運命の相手1


美人は三日で飽きるけど、ブスは三日で慣れる…


ゆえに、美男も三日で飽きる…というか、顔のいい男程、付き合ってみても面白みもなく、無駄なすれ違い程度であっけなく終わりを告げる。

だからって不細工と肩を並べて歩くなんて御免だ。

どーせならきっとどこかにいるんだと信じて、顔のいい面白い男を捕まえてやろうじゃないかって、そう思って私は今を生きている―――――


そしてそんな事を思っているなんて、この会社には誰一人知る奴はいない。



定時間際、たまたまとった電話が私に最大の不幸を招くはめに。


「誰よ、この入稿チェックしたの!?」


電話を切るなり怒り沸騰、そう叫んだ。仕事のできない奴も嫌い。人間だから間違いはある。でも、こんなもんは二度、三度のチェックで防げることであって。

私のデスクの斜め前、冴えない丸眼鏡が「あ、僕です!」遠慮がちに手を挙げた。

お前かよポンコツ!やっぱりお前かよ!そうだと思ったから叫んでやったんだよ、気づけよ、ポンコツ!

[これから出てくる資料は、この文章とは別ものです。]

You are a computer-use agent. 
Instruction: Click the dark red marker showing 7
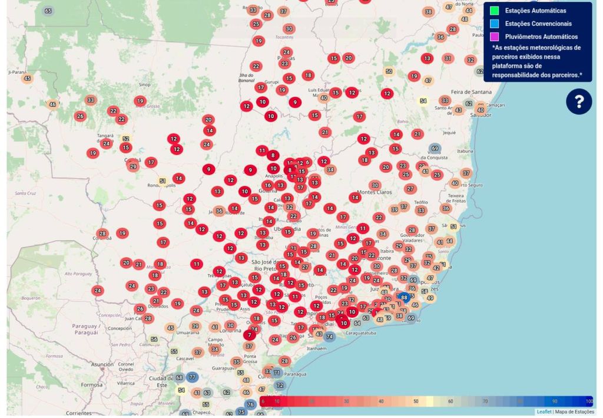tap(251, 335)
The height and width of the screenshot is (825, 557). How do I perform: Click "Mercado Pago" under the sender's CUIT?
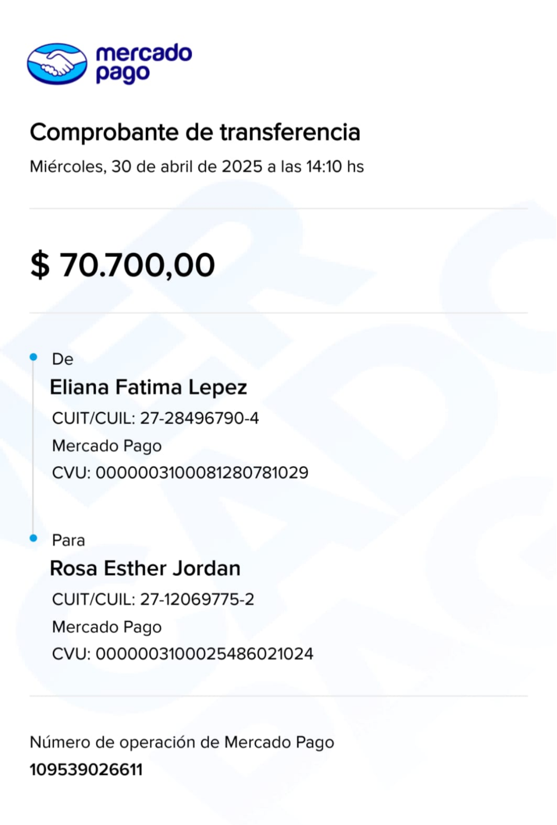click(x=107, y=446)
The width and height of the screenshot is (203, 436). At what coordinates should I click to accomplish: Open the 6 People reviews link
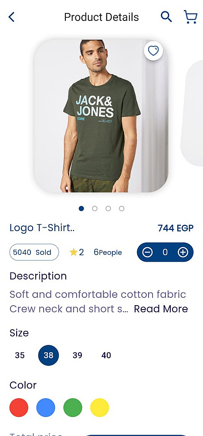[x=108, y=252]
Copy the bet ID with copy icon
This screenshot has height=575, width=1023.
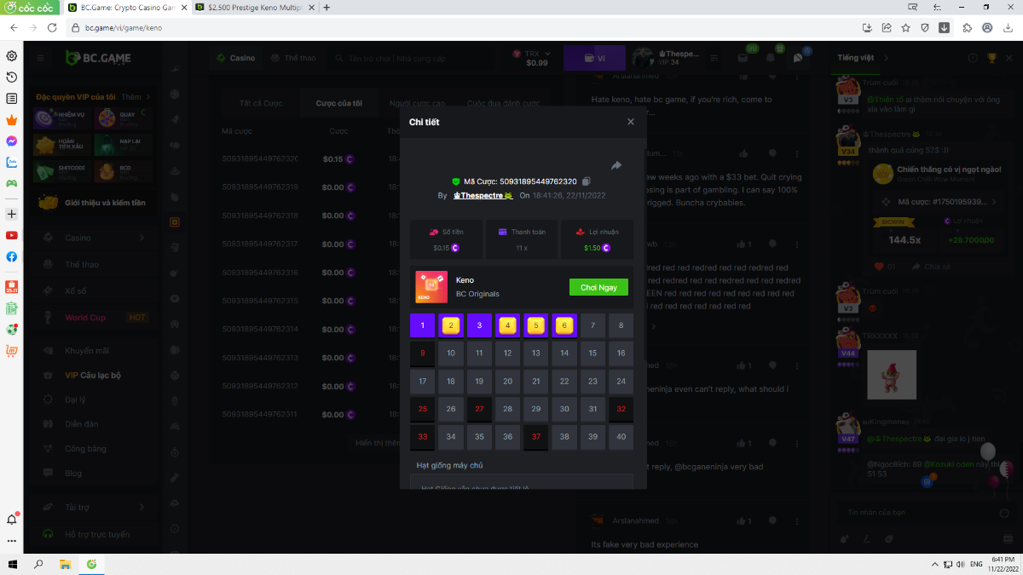587,181
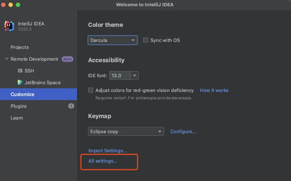Select the Customize sidebar item
The height and width of the screenshot is (181, 291).
[x=22, y=94]
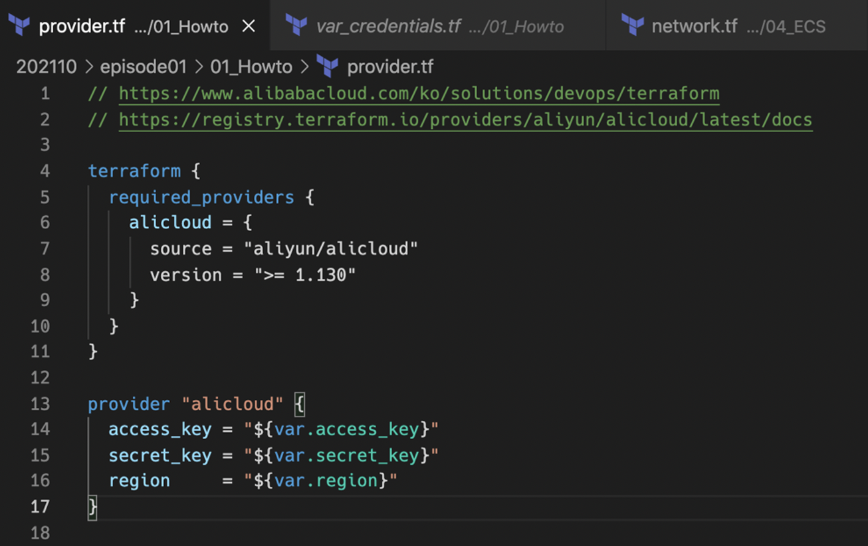This screenshot has height=546, width=868.
Task: Click the Terraform icon on the var_credentials.tf tab
Action: pyautogui.click(x=298, y=26)
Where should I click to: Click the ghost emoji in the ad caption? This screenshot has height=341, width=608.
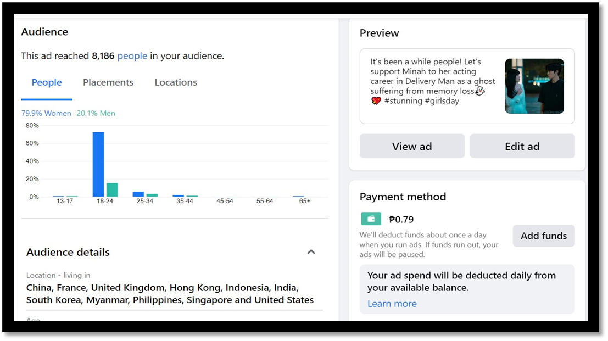(479, 91)
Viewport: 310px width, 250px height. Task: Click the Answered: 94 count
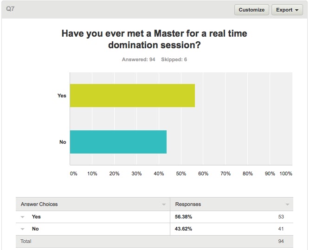138,59
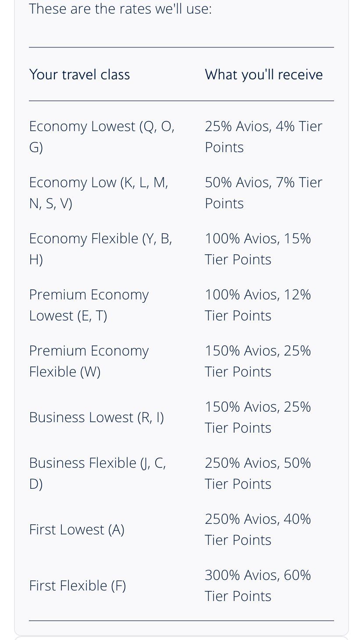Click '50% Avios, 7% Tier Points' value

(x=263, y=193)
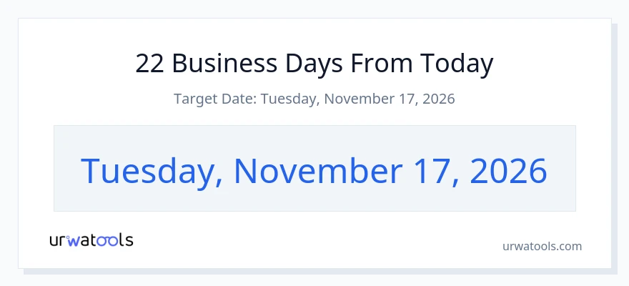Click the word 'Today' in the heading
629x286 pixels.
(457, 64)

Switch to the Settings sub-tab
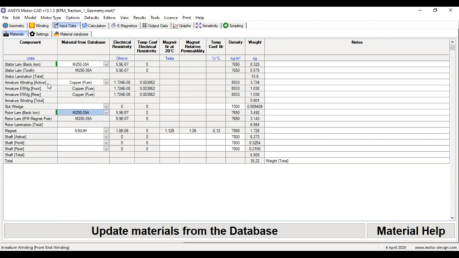pos(39,34)
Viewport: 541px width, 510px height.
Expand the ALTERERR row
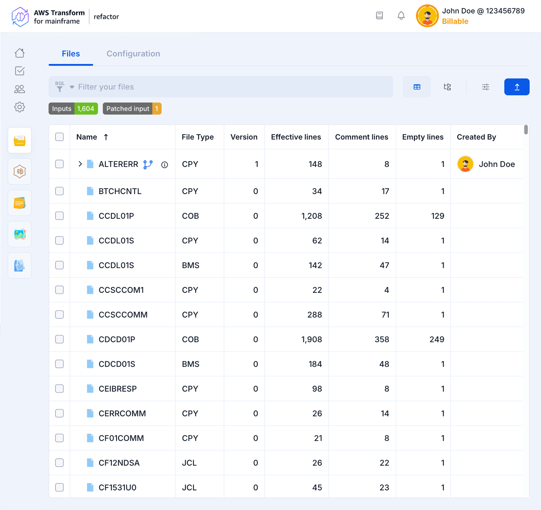[80, 164]
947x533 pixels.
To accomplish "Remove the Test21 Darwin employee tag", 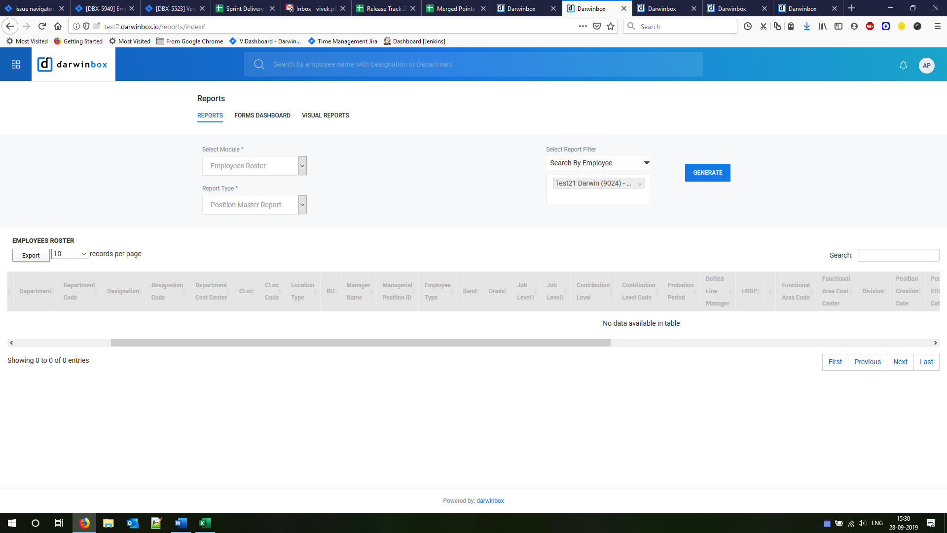I will (640, 184).
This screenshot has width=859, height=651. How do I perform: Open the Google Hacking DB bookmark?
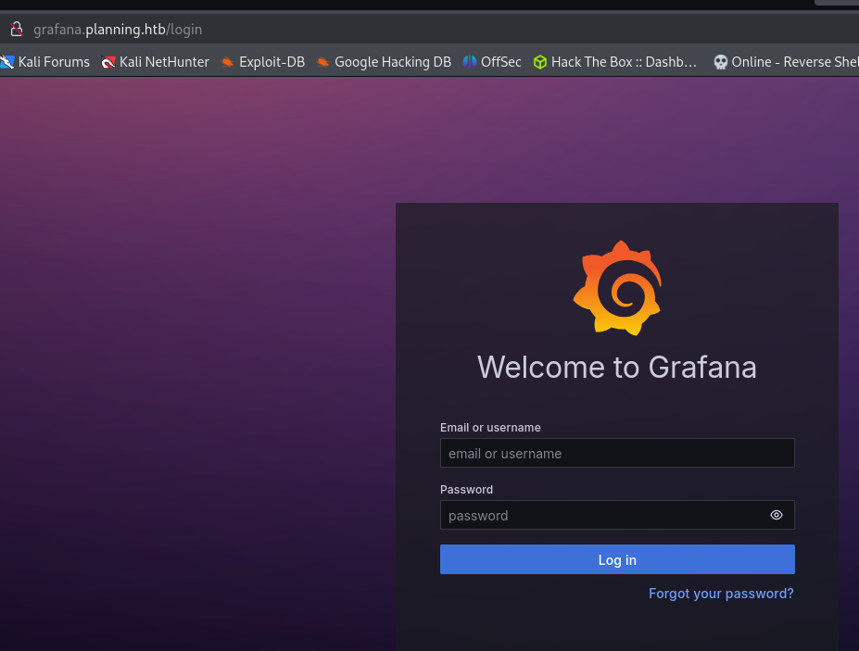(x=384, y=62)
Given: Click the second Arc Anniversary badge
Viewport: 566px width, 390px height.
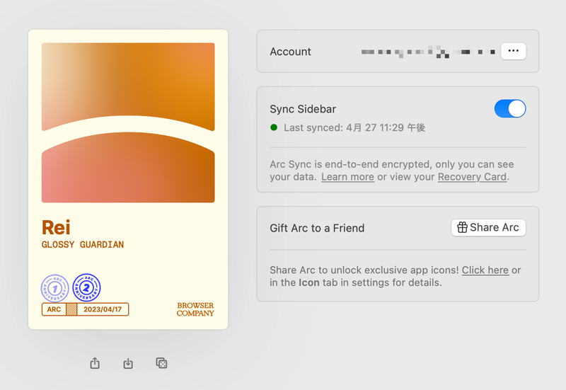Looking at the screenshot, I should coord(86,288).
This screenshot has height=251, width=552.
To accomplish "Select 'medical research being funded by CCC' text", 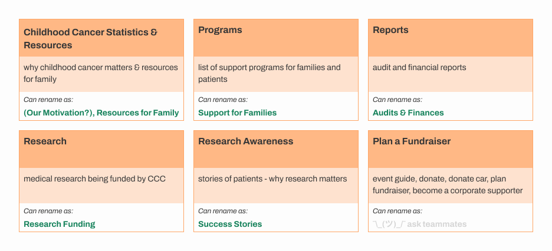I will click(x=94, y=179).
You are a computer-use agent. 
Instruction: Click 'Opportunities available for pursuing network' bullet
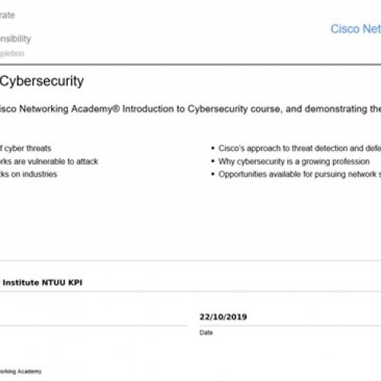pos(299,174)
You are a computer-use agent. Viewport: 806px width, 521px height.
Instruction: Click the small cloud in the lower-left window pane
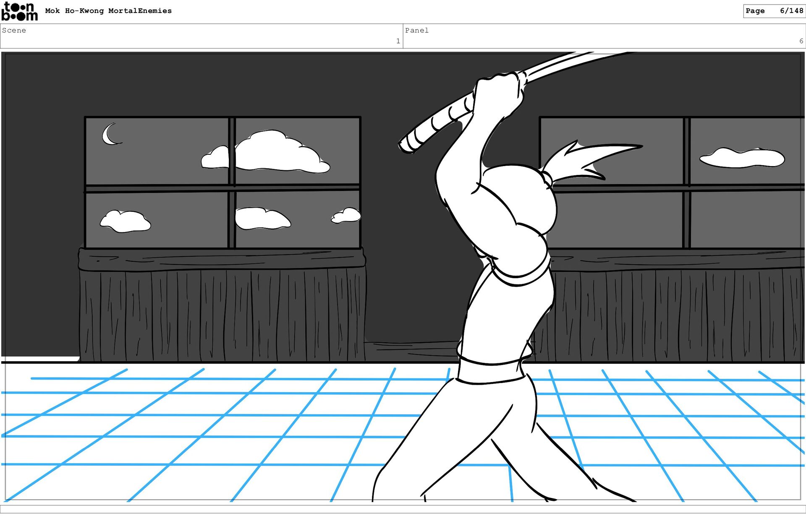[x=125, y=221]
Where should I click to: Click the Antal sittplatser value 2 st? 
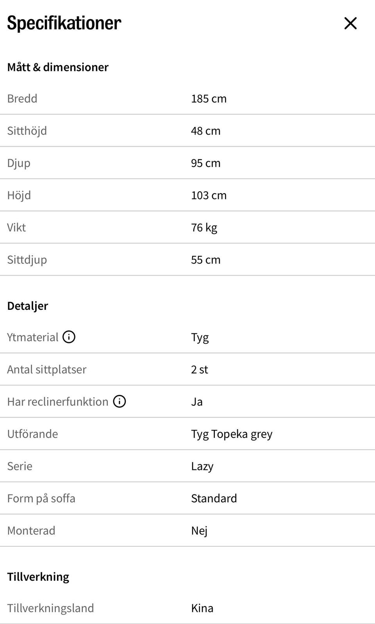click(199, 370)
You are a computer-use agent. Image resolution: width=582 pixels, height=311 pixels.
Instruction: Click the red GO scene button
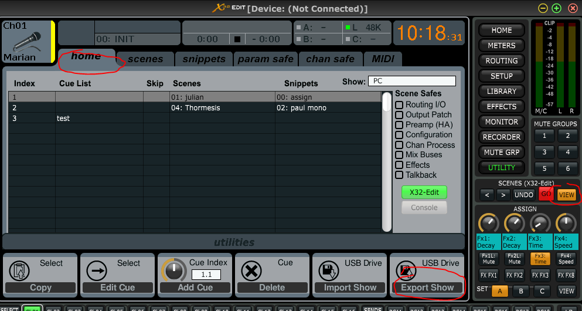[546, 194]
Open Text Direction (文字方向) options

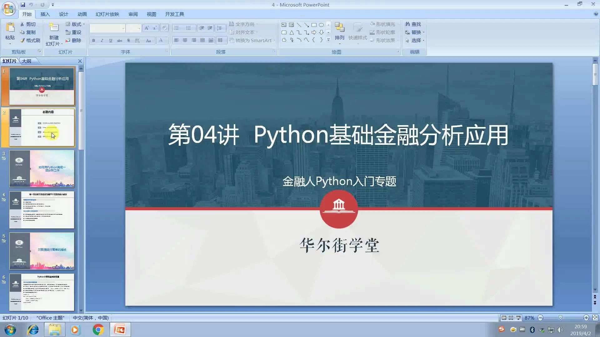point(244,24)
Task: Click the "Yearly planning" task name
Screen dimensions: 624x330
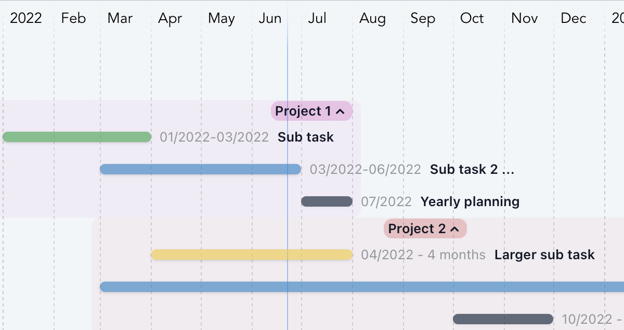Action: click(470, 202)
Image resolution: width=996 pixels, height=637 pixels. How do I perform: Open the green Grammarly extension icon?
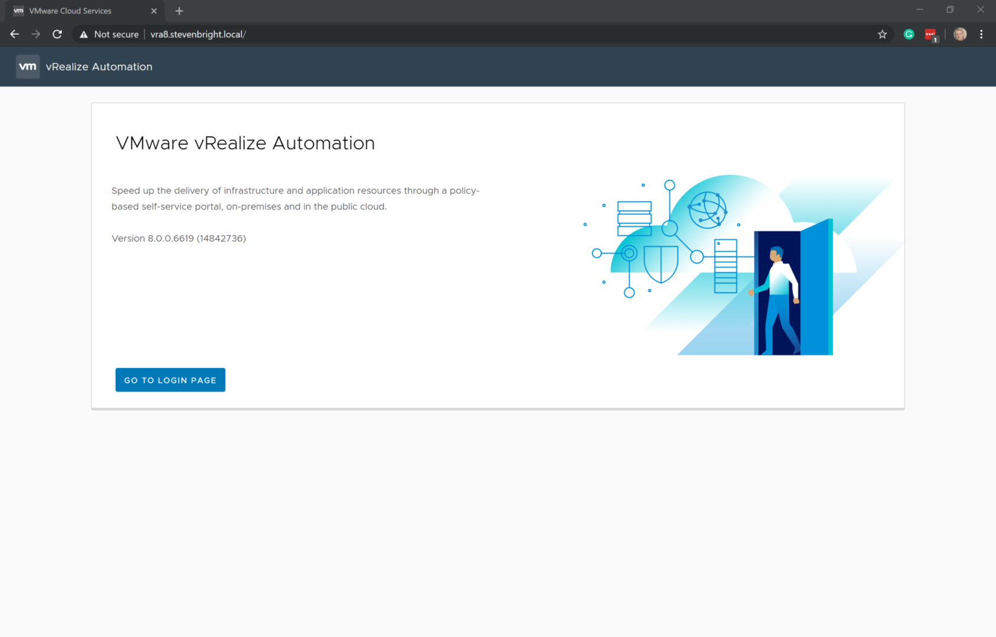(x=909, y=34)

目が合うと肩を竦めるそいつは、新人の八木。下の名前なんて忘れたけど、妙にガタイがよくて声は悪くない。でもいかんせん、その丸眼鏡とボサボサの黒髪で、到底イケメン枠には入らない。


「これ日にち間違ってるわよ!」


大切なイベントの日にちが全て間違っていて、これじゃ使い物にならない。


「うわ、マジですか!?す、すいませんっ、至急作り直します!」


ガバリと頭を下げる八木に、盛大な溜息。今日はクラブの創立パーティーで飲み放題で、最近たまに来るってめっちゃ男前なバーテンにも会えそうな日だったのに。

バーテンとの運命が遠ざかっていく。

飲み放題が遠ざかっていく。


「一人じゃ終わらないでしょ。」


充電満タンのUSBをスマホから外すと私はいつもつるんでるハルに、遅れるか行けないかのLINEをしてポンコツのデスクに回った。

そんな私を見つめて一言「すいません。」唇を噛み締める八木の謝罪を無視して羽織っていたカーディガンの袖を捲りあげた。